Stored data
==================================================
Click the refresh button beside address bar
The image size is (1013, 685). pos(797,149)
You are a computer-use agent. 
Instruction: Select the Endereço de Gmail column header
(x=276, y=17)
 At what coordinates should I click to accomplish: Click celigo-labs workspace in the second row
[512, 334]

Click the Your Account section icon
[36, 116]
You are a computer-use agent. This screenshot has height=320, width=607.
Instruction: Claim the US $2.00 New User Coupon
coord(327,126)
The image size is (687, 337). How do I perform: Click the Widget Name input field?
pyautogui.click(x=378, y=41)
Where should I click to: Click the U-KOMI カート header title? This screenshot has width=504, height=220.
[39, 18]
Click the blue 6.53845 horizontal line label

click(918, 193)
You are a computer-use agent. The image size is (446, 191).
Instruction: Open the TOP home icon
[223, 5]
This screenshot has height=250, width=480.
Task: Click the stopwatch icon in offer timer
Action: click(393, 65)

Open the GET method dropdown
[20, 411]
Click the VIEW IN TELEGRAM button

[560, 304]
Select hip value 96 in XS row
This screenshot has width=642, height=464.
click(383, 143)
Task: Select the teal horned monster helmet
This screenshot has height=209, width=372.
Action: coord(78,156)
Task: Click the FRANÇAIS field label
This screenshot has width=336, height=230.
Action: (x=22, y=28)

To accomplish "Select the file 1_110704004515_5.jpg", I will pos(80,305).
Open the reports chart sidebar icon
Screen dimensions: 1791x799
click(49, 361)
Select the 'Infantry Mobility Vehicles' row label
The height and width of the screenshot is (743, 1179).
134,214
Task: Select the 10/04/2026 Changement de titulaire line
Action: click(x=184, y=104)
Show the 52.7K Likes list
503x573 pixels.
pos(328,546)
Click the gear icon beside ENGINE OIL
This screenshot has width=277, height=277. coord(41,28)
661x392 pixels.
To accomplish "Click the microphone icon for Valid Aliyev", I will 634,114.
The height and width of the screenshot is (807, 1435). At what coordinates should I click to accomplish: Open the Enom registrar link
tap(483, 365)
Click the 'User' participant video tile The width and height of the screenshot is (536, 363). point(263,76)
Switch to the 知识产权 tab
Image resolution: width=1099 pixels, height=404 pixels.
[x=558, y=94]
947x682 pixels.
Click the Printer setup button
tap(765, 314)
==================================================
The range runs from the line above containing "Click the Your Account section icon" to the line containing "You are a computer-use agent. The", inclusive. Restate those lines word for word and no others.

Click the Your Account section icon
[36, 116]
You are a computer-use agent. This screenshot has height=320, width=607.
Instruction: Claim the US $2.00 New User Coupon
coord(327,126)
The image size is (687, 337). How do I perform: Click the Widget Name input field?
pyautogui.click(x=378, y=41)
Where should I click to: Click the U-KOMI カート header title? This screenshot has width=504, height=220.
[39, 18]
Click the blue 6.53845 horizontal line label

click(918, 193)
You are a computer-use agent. The image size is (446, 191).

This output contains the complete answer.